Advanced SQLLesson 4.1

GROUP BY, HAVING, and Aggregate Functions

GROUP BY, HAVING, COUNT, SUM, AVG, MAX, MIN, aggregate functions, grouping queries

Introduction

Aggregate functions and GROUP BY transform raw row-level data into meaningful summaries — total sales per region, average order value per customer, count of products per category. These are among the most frequently used features in analytical Database Management Systems queries. Every report, dashboard, and business intelligence tool relies on these capabilities.

Explanation

Aggregate functions operate on a set of rows and return a single value. The five standard aggregate functions are COUNT (count rows or non-NULL values), SUM (total of numeric values), AVG (arithmetic mean), MAX (highest value), and MIN (lowest value). When used with GROUP BY, these functions are applied independently to each group rather than the entire table.

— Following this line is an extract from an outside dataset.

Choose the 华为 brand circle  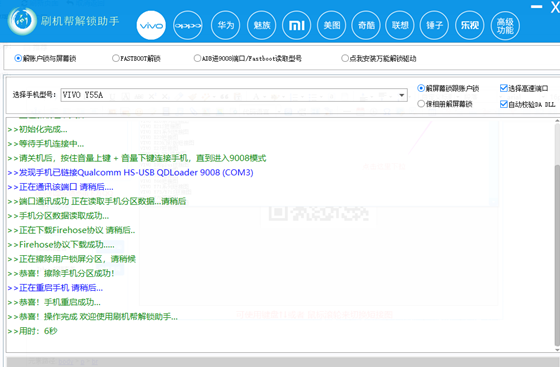tap(225, 25)
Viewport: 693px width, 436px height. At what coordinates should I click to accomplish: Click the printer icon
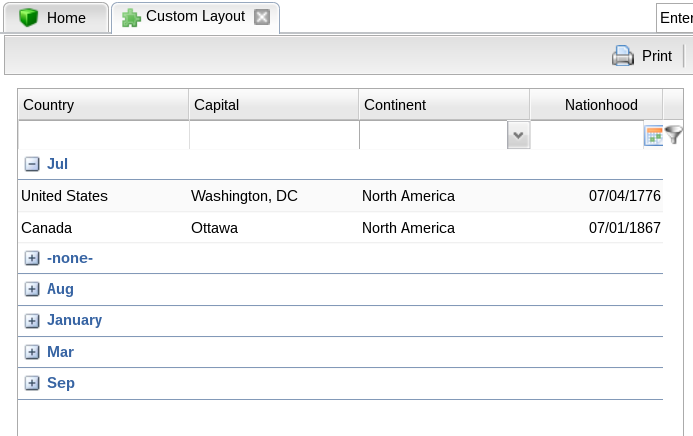[623, 56]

The HAVING clause filters groups after aggregation — it is the WHERE clause for groups. Because HAVING executes after GROUP BY and SELECT, it can reference aggregate function results and column aliases defined in SELECT.

Real World Example

A sales analytics team needs to answer: "Which product categories generated more than 1 million rupees in revenue this quarter, and what is the average order size per category?"

This requires grouping orders by category, summing revenue, calculating averages, and filtering by a revenue threshold — a perfect use case for GROUP BY with aggregate functions and HAVING.

Technical Breakdown

Key rules for GROUP BY queries:

Every column in the SELECT clause must either be in the GROUP BY clause or wrapped in an aggregate function.
NULL values in the grouping column form their own group.
HAVING can reference aggregate functions; WHERE cannot.
GROUP BY processes before SELECT, so SELECT aliases cannot be used in HAVING in most databases (use the aggregate expression directly).
COUNT(*) counts all rows including NULLs. COUNT(column) counts only non-NULL values in that column.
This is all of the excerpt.